- Born: 23 May 1784 Kings Lynn, Norfolk, England
- Died: 30 August 1835 (aged 51) near Portman Square, London
- Resting place: Kensal Green Cemetery
- Occupation: Architect

= Francis Goodwin (architect) =

English architect

Francis Goodwin (23 May 1784 – 30 August 1835) was an English architect.

==Biography==
He was born in Kings Lynn, Norfolk, the eldest son of William Goodwin, who was a carpenter. He was trained as an architect by J. Coxedge in Kensington, London. In 1806, he exhibited a view of a chapel in Kings Lynn at the Royal Academy. He married twice, in 1808 to Mary Stort, and in 1818 to Elizabeth Reynolds. From the marriages he had at least five sons.
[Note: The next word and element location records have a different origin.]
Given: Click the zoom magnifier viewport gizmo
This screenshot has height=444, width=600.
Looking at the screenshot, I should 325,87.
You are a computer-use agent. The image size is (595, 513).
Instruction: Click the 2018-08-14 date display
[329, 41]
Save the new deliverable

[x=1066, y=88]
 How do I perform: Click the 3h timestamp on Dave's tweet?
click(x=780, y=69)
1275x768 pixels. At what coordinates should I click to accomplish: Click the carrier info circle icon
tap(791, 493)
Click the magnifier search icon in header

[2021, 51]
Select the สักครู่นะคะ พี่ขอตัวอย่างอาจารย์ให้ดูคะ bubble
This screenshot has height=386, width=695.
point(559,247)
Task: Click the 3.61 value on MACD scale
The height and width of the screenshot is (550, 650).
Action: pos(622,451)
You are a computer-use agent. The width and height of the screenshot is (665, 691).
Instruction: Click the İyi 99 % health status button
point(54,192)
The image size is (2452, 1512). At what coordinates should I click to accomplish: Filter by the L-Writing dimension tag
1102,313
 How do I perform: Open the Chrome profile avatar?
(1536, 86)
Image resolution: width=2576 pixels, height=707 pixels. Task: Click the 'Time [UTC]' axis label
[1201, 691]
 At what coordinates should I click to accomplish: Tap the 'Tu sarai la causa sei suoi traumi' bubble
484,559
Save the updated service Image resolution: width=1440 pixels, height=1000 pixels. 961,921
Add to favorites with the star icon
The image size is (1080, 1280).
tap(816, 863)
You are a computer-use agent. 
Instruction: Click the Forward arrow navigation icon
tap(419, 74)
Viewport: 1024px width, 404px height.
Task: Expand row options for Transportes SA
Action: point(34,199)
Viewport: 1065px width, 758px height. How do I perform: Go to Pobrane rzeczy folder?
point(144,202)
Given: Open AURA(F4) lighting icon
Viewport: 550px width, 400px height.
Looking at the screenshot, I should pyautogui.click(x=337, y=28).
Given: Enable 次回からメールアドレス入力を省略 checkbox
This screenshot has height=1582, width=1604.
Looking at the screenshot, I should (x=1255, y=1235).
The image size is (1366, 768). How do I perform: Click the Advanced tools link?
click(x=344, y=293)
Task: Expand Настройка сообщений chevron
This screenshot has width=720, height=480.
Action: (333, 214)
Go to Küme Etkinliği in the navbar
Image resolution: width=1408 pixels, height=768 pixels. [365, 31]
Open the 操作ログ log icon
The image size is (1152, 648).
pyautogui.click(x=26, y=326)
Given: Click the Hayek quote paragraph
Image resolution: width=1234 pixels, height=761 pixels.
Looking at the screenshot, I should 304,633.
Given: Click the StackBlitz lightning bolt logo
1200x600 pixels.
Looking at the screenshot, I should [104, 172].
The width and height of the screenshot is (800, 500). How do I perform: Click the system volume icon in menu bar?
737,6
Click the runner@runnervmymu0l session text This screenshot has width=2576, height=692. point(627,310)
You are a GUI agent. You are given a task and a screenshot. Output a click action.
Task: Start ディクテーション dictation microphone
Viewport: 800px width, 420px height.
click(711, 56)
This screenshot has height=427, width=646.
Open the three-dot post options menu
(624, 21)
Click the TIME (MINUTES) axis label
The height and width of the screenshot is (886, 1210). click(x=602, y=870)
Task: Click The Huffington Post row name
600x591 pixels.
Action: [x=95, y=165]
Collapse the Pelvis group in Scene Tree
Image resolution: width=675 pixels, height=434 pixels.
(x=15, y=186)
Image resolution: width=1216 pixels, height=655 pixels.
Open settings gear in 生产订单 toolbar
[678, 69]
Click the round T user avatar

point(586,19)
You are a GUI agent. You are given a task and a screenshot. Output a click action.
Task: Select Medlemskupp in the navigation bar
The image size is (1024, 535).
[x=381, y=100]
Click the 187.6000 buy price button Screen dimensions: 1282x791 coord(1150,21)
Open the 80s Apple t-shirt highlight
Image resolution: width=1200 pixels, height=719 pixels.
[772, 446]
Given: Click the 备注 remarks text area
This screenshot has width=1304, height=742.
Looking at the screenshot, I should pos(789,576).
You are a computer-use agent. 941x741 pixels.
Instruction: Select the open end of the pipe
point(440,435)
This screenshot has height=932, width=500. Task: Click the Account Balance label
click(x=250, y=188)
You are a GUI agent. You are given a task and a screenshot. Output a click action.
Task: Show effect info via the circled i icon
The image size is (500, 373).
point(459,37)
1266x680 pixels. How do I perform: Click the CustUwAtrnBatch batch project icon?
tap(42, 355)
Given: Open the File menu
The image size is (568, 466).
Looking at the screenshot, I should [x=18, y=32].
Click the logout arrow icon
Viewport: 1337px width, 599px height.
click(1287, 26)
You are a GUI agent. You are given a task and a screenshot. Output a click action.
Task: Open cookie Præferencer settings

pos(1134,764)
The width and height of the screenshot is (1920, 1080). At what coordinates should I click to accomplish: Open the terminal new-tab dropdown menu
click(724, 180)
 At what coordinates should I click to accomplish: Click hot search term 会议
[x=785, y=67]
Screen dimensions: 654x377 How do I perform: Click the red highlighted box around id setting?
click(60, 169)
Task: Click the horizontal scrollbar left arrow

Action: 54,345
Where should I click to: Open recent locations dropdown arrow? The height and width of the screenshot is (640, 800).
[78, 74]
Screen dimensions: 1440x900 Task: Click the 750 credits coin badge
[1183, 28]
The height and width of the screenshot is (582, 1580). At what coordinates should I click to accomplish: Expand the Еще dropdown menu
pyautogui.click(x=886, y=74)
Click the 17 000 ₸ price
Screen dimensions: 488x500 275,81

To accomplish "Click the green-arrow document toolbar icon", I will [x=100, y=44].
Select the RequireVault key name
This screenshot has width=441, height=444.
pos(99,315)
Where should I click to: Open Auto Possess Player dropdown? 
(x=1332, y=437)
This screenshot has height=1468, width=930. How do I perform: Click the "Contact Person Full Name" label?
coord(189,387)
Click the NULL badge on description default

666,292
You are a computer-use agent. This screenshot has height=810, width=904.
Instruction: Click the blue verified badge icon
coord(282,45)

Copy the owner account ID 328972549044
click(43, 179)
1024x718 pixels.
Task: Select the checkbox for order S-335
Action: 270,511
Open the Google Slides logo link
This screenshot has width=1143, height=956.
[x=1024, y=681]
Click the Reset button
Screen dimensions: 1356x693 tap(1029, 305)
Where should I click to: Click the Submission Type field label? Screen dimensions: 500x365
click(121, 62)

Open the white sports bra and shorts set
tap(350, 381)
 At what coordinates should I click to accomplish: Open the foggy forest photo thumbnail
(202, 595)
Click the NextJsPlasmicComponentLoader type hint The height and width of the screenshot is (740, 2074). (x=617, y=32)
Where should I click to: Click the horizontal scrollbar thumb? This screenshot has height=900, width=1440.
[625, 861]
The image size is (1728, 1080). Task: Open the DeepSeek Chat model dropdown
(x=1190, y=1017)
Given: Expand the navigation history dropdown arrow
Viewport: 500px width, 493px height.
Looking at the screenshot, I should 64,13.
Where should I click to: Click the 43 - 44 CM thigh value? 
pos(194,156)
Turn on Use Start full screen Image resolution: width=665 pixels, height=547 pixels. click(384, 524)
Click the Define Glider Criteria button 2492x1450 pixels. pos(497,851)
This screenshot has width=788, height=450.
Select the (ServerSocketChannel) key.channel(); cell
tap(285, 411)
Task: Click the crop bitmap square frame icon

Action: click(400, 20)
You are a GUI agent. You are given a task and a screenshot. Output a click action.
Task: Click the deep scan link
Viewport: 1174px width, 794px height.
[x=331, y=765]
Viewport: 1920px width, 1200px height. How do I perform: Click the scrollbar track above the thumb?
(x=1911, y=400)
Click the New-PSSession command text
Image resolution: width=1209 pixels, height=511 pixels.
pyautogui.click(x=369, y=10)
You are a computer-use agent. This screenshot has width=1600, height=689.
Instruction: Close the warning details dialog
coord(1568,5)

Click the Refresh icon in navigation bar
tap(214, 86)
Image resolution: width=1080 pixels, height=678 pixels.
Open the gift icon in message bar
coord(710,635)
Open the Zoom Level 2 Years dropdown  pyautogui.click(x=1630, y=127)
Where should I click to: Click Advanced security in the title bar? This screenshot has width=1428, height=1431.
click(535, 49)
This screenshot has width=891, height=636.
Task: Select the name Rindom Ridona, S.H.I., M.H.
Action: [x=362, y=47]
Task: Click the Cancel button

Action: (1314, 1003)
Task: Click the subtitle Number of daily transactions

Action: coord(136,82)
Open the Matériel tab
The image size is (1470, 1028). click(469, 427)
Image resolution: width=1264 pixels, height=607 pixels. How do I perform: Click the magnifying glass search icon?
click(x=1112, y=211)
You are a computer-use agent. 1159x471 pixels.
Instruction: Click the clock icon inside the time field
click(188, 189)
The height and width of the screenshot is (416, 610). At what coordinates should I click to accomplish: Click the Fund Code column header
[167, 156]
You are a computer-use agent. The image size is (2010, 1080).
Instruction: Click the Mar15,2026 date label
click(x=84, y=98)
Goodwin started his architectural career with work on two churches in Kings Lynn, His big opportunity came with the passing of the Church Building Act 1818 which granted £1 million (equivalent to £ million in ) for the building of what became known as Commissioners' churches. Nine of the churches he designed for the commissioners were accepted and completed. He designed new churches for other clients, and also rebuilt or remodelled churches. Goodwin received commissions for civic buildings, in particular town halls for Manchester and Macclesfield, markets for Leeds and Salford, and for Derby Gaol. Most of the designs for churches were in Gothic Revival style, while those for the civic buildings were mainly Neoclassical. Later in his career he became involved with domestic architecture, in particular in designing Lissadell House in County Sligo, Ireland, for Sir Robert Gore-Booth. In 1833, Goodwin self-published his work entitled Domestic Architecture, being a Series of Designs for Mansions, Villas, Rectory Houses, Parsonage Houses, Bailiffs’ Lodge, Gardener’s Lodge, Game-keeper’s Lodge, Park Gate Lodge etc. in the Grecian, Italian and Old English style of Architecture with Observations on the Appropriate Choice of Site; the Whole Designed with Strict Reference to the Practicability of Erection, And with Due Attention to the Important Consideration of Uniting Elegance, Convenience and Domestic Comfort with Economy; the Whole Being the Result of Upwards of Thirty Years Professional Experience with Accurate Estimates Appended to Each Design.

In 1830, Goodwin prepared and published a Classical design for a ‘Grand National Cemetery’ to be laid out probably at Primrose Hill ‘intended for the prevention of the Danger and Inconvenience of Burying the Dead within the Metropolis: Proposed to be erected by a Capital of 400,000 [£] in 16,000 shares at 25 [£]. each’. A copy of the prospectus is in the Guildhall Library. The Grand National Cemetery was not completed.

Goodwin worked from an office near Bedford Square, London. According to the Oxford Dictionary of National Biography, he used highly competitive measures to acquire commissions, and used employees to "chase commissions" in the Midlands and northern England using "the stagecoach system". He "inundated committees" with designs, and undercut his rivals' estimates. He also created unaccepted designs for a number of major buildings, including for King's College, Cambridge, Birmingham grammar school, and the new Houses of Parliament. Goodman died suddenly from "apoplexy" in 1835 at his home near Portman Square, London, and was buried in Kensal Green Cemetery.